Two of my great, great grandfathers were in prison camps during the Civil War–one in Camp Douglas in Illinois and one in Andersonville in Georgia. My grandfather in Illinois survived smallpox and nursed the other prisoners in the camp. Most died either from harsh conditions or from the disease. He survived and returned home after the war, but was blind in one eye afterward.

The grandfather in Andersonville died there. The prison ran out of food months before the war ended, and many starved while others died of disease and dysentery. One of the guards said that they would have freed the prisoners, but they were afraid that the prisoners would kill them.
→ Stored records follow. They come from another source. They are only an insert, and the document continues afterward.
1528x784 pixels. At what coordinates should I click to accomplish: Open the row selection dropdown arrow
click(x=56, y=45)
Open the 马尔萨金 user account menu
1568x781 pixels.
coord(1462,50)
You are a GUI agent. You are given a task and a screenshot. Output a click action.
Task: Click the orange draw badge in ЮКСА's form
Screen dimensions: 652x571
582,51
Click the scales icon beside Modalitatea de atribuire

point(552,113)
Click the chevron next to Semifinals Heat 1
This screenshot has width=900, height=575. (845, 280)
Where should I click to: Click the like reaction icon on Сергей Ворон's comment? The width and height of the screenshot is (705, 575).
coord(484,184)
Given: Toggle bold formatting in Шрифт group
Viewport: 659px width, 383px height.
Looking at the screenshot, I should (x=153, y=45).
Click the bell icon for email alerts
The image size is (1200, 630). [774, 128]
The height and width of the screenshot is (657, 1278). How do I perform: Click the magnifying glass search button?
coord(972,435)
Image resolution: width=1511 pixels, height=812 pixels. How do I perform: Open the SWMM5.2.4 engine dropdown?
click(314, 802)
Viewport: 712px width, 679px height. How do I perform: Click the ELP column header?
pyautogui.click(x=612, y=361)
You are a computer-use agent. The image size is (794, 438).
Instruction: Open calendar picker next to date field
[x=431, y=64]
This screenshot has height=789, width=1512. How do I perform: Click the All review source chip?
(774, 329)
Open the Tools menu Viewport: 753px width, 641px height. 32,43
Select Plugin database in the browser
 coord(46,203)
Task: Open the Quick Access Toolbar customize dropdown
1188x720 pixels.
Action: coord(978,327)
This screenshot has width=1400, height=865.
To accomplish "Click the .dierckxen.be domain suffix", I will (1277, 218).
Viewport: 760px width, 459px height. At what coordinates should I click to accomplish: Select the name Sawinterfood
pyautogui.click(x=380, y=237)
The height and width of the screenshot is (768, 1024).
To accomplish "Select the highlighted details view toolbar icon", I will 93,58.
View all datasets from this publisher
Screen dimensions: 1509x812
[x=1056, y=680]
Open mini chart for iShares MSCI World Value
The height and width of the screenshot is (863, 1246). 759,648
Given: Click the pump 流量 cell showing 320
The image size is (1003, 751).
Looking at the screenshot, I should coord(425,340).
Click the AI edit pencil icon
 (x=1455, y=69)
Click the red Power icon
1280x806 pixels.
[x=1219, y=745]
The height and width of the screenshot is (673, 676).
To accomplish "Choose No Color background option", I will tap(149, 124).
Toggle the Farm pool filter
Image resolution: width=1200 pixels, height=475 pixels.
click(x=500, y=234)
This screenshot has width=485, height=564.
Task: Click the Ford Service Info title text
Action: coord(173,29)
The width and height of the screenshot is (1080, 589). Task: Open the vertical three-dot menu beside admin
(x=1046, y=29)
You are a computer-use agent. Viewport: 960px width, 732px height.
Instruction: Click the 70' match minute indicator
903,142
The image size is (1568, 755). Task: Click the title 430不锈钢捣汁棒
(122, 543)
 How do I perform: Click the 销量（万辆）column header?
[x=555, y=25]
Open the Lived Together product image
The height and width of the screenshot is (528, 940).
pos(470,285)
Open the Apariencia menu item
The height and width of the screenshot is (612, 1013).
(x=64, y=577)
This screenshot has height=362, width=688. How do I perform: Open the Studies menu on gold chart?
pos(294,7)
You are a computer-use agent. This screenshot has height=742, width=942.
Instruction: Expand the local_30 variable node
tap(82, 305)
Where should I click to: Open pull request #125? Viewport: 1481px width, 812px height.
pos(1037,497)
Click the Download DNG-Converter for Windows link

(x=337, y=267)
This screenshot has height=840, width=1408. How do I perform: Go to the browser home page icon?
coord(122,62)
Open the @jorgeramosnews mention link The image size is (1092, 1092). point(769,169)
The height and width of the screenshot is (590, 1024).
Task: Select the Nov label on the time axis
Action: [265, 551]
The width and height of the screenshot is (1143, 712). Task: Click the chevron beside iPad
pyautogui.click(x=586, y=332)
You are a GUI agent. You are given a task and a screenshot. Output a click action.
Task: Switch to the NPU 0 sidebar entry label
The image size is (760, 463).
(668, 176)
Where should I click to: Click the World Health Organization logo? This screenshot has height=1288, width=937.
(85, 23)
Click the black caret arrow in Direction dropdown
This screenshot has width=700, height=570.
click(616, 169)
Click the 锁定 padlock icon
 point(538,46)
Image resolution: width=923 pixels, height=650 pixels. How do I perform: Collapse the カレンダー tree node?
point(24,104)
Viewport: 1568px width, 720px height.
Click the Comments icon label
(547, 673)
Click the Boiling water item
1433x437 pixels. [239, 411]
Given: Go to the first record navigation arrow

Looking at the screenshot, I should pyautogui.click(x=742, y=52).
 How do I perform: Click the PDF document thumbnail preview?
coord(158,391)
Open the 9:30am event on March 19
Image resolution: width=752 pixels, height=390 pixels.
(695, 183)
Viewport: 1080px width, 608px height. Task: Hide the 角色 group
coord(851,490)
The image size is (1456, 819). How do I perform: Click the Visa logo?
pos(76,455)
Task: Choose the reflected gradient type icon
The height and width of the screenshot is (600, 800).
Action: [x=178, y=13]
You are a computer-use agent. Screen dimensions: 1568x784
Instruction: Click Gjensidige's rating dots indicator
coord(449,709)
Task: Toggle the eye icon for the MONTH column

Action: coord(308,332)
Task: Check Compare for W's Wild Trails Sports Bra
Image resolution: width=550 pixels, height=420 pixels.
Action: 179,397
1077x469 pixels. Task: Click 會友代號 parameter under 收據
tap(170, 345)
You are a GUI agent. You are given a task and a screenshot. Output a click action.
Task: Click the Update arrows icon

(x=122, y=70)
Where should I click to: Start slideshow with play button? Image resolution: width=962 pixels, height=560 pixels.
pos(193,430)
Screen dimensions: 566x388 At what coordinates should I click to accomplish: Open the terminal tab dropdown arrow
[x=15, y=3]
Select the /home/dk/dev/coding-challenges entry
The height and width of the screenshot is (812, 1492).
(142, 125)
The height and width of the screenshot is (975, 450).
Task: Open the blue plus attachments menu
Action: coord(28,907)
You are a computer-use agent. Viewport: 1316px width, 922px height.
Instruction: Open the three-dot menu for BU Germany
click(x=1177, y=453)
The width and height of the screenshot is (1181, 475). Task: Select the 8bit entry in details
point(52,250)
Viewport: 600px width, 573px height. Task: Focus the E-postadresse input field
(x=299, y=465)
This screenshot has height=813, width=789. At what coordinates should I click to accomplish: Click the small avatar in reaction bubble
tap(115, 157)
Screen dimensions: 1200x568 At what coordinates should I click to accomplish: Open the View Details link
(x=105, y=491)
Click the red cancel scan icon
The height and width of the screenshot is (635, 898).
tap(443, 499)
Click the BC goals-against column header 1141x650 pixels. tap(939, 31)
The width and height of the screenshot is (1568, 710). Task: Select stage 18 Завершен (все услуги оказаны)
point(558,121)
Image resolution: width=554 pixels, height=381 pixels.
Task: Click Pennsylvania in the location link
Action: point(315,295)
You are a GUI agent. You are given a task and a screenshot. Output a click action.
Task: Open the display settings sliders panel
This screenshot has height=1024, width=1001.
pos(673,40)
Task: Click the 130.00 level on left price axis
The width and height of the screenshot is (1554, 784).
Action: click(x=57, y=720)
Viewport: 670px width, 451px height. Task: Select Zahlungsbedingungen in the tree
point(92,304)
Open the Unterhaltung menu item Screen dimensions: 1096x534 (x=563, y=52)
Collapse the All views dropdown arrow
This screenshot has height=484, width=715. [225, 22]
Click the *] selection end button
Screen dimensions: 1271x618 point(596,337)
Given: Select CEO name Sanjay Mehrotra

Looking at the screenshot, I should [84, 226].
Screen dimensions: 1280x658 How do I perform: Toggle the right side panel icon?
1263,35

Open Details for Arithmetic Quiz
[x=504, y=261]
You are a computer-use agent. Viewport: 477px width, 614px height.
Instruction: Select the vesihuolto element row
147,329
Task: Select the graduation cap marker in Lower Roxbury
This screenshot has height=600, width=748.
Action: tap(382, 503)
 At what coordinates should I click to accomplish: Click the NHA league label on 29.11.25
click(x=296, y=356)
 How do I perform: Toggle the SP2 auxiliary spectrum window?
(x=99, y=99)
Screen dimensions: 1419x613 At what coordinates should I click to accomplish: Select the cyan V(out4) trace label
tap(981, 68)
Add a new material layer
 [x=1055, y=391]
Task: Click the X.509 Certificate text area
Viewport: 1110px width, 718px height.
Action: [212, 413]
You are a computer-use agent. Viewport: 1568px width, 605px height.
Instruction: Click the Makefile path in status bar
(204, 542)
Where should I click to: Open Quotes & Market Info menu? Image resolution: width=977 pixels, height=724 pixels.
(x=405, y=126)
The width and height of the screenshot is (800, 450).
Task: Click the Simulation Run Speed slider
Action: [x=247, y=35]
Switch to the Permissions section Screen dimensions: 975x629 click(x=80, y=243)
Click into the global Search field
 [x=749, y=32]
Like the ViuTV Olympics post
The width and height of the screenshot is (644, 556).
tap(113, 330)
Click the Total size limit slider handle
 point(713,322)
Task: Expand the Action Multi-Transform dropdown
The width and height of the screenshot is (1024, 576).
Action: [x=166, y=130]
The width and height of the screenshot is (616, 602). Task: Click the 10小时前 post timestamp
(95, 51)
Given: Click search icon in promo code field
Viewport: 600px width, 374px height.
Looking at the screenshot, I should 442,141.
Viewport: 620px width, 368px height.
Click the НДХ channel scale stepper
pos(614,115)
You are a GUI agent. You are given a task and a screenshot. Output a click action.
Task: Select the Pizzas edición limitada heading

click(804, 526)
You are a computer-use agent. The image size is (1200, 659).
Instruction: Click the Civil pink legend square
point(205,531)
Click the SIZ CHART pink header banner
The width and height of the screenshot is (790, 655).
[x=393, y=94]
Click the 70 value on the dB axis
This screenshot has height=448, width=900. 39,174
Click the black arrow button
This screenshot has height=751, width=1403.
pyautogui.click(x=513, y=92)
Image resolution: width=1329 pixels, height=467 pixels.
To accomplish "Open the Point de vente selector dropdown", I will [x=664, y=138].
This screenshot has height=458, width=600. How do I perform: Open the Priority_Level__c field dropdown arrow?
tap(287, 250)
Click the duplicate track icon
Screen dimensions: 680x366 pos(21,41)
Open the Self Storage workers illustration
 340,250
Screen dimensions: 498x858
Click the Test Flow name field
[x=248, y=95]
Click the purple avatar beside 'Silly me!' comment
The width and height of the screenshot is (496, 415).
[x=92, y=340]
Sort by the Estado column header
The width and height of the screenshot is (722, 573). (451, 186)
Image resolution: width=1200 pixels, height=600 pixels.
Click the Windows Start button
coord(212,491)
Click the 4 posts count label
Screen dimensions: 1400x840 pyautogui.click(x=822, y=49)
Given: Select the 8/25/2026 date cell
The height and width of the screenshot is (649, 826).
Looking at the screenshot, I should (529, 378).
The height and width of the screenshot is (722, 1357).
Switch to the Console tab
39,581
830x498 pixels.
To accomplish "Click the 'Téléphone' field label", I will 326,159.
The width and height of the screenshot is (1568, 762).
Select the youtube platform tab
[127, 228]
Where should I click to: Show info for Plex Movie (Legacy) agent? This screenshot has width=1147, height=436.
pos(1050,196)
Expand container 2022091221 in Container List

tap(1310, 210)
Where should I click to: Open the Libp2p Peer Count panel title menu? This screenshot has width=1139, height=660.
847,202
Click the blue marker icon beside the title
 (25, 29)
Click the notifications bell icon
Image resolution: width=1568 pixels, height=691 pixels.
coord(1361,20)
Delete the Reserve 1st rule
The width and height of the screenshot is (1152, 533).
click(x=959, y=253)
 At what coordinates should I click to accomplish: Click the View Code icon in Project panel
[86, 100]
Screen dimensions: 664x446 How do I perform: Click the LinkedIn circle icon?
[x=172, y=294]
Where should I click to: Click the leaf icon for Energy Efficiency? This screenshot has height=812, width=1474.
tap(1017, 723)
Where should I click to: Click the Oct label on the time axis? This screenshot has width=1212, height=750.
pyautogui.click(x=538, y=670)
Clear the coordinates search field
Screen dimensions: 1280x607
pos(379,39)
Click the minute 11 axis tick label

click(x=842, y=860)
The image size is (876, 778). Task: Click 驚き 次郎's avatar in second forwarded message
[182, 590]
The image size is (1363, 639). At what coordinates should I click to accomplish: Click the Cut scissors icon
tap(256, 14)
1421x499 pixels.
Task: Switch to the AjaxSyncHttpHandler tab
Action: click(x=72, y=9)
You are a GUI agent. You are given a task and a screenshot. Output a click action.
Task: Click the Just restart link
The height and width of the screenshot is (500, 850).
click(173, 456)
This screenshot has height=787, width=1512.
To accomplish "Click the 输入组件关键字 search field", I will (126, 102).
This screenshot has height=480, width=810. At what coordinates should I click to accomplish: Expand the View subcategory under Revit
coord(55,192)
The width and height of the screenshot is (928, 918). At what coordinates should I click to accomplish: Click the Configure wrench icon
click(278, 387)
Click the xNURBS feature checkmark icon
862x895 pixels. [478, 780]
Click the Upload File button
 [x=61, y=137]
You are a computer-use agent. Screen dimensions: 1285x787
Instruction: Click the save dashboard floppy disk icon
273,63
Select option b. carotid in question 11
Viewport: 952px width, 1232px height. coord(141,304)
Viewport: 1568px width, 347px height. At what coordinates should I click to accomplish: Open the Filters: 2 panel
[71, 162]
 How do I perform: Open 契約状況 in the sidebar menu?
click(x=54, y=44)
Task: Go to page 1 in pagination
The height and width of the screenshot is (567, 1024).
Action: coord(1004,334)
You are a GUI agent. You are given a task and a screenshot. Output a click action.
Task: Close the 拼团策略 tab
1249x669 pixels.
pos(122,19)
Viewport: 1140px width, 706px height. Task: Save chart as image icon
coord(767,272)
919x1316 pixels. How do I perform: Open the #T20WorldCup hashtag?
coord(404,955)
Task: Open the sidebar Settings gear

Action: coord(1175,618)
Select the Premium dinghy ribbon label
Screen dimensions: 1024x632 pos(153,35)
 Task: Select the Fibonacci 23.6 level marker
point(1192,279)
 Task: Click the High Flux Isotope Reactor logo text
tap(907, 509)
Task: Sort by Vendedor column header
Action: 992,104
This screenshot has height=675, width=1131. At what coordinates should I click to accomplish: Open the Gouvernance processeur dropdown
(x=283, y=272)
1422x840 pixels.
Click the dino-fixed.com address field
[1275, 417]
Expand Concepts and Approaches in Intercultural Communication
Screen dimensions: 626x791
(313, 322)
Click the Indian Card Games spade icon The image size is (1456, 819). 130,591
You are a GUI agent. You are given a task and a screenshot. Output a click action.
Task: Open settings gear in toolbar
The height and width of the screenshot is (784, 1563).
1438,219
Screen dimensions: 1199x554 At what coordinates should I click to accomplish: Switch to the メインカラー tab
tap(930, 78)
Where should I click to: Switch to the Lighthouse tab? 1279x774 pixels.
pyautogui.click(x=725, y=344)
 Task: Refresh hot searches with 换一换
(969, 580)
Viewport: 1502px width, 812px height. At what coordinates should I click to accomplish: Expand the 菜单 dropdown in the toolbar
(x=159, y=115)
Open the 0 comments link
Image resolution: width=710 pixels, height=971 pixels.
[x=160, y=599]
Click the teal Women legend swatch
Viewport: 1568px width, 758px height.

My grandmother never knew what happened to him.

Imagine
This is hard for me to imagine. I try to put myself in the place of my great, great grandparents, to feel the emotions that they must have felt–the helplessness of never having control, not knowing when you would die and knowing it would be soon, seeing your friends die daily, wondering if your family and friends were still alive, what happened to your husband, wondering where he was buried because he never came home.
Do What You Must
I had a granduncle, one of many family members, in World War II. He was the fifteenth man off his boat at Normandy. He not only survived, but knocked out a German machine gun nest and earned a silver star. When asked why he was so determined to get rid of that machine gun nest, he replied, “They were killing my buddies. Somebody had to do something.” That simple. I often wonder if I could have done the same. I tell myself I could have, but I also have doubts. Pinned down by Nazi bullets coming at me, could I have wound myself through to a position to toss a grenade or shoot the men who were killing my buddies?
Murphy’s Law Opposite Day
When I was young and something I did came out right the first time, usually after several attempts by someone else, my mother would say, “You must have been holding your mouth right.” I still say this occasionally when something goes right, surprisingly, the first try. And when it goes wrong I must not have been holding my mouth right. You get the idea.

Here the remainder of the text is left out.